* **TEKSTFRAGMENT**:
******

Teksten van Architectenwoning Charles De Coster

https://id.erfgoed.net/erfgoedobjecten/6878

Architectenwoning Charles De Coster ()

Voornaam burgerhuis in neorenaissancestijl, als eigen woning gebouwd door de architect Charles De Coster, naar een ontwerp uit 1888. Het project behoort tot het vroege oeuvre van De Coster, zoon van de aannemer Carolus De Coster. Aan het begin van zijn loopbaan, was hij van 1880 tot 1887 geassocieerd met zijn twee jaar jongere broer Jean. Vervolgens zetten beide broers hun praktijk op zelfstandige basis verder, tot aan de Eerste Wereldoorlog. De productie van Charles De Coster lijkt hoofdzakelijk uit burgerhuizen in conventionele neoclassicistische of eclectische stijl te bestaan. Tot het oorspronkelijke bouwprogramma van de architectenwoning behoorde een koetshuis en een schrijnwerkerij in de tuin. Op het aanpalende perceel ontwierp de architect in 1901 het naar volume gelijkaardige hotel Van Broeckhoven.

******

* **VERMELDINGEN**:
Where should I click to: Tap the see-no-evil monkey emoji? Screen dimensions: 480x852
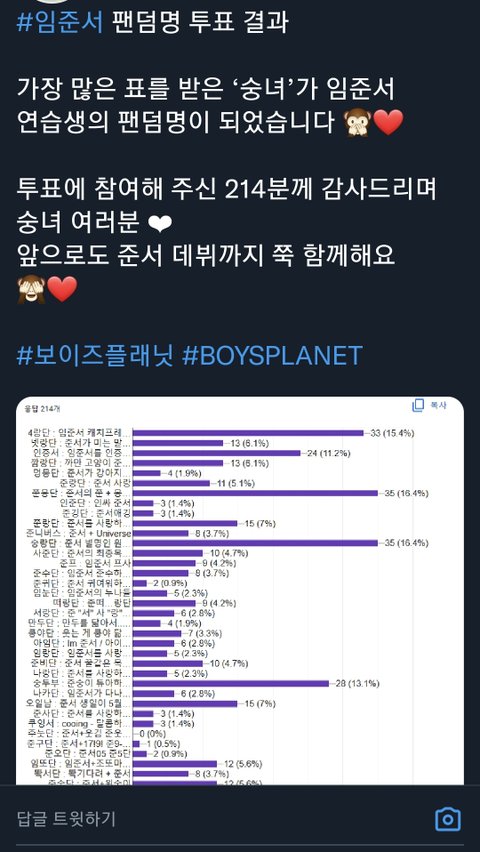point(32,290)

******

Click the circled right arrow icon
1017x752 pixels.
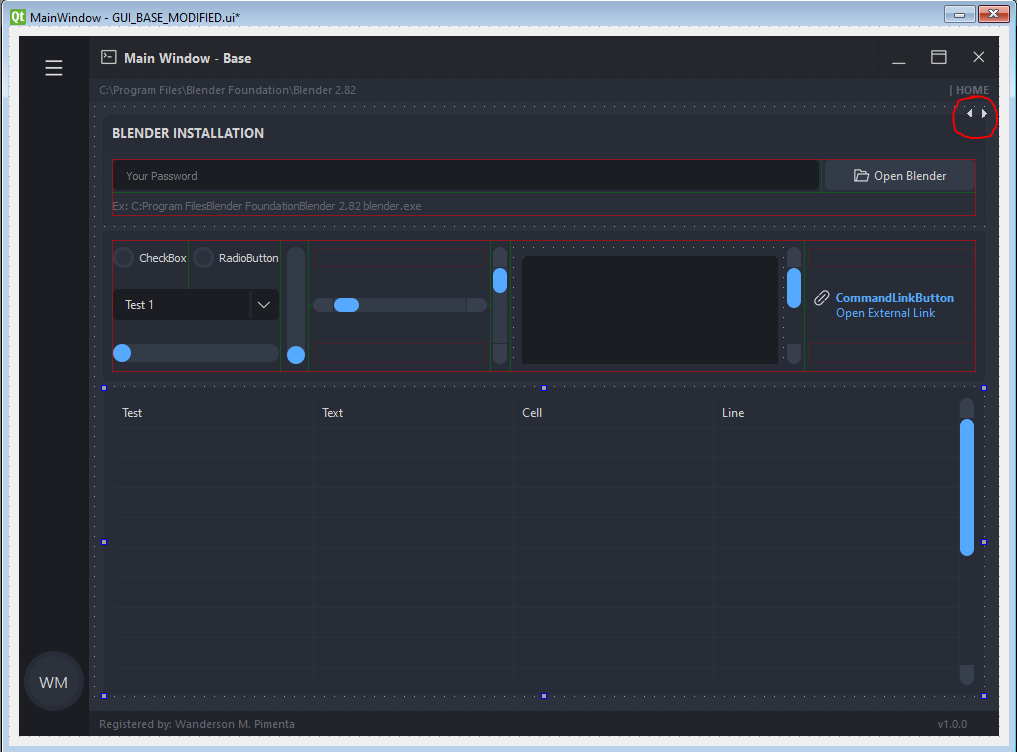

******

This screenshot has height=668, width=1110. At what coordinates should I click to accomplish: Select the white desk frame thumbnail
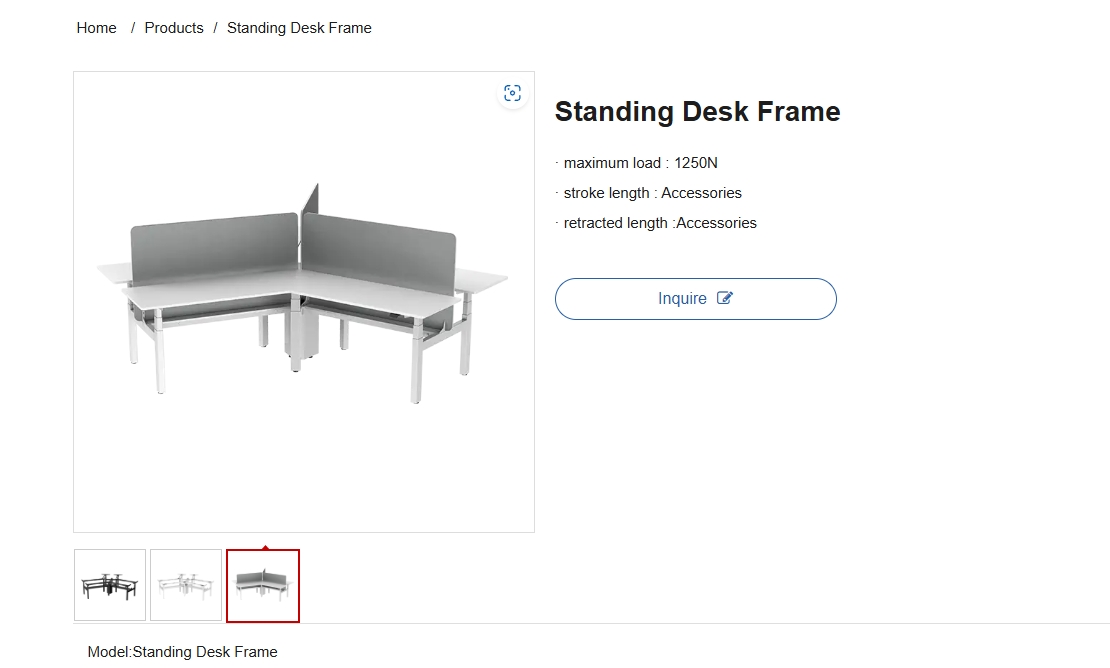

******

* **SCHRIFTELIJKE OPDRACHT**: Geef alsjeblieft voor elke uitspraak aan of ze klopt met de tekst over de architectenwoning van Charles De Coster, met ja of nee en de doorslaggevende woorden uit die tekst letterlijk geciteerd: 1. Charles De Coster werkte van 1880 tot 1887 samen met zijn broer Jean. 2. Jean was ouder dan Charles. 3. Hotel Van Broeckhoven werd in 1888 ontworpen. De vermeldingen hierboven komen uit een andere bron dan de tekst.

* **UITGEWERKT ANTWOORD**:
1. Ja: "was hij van 1880 tot 1887 geassocieerd met zijn twee jaar jongere broer Jean"
2. Nee: "zijn twee jaar jongere broer Jean"
3. Nee: "ontwierp de architect in 1901 het naar volume gelijkaardige hotel Van Broeckhoven"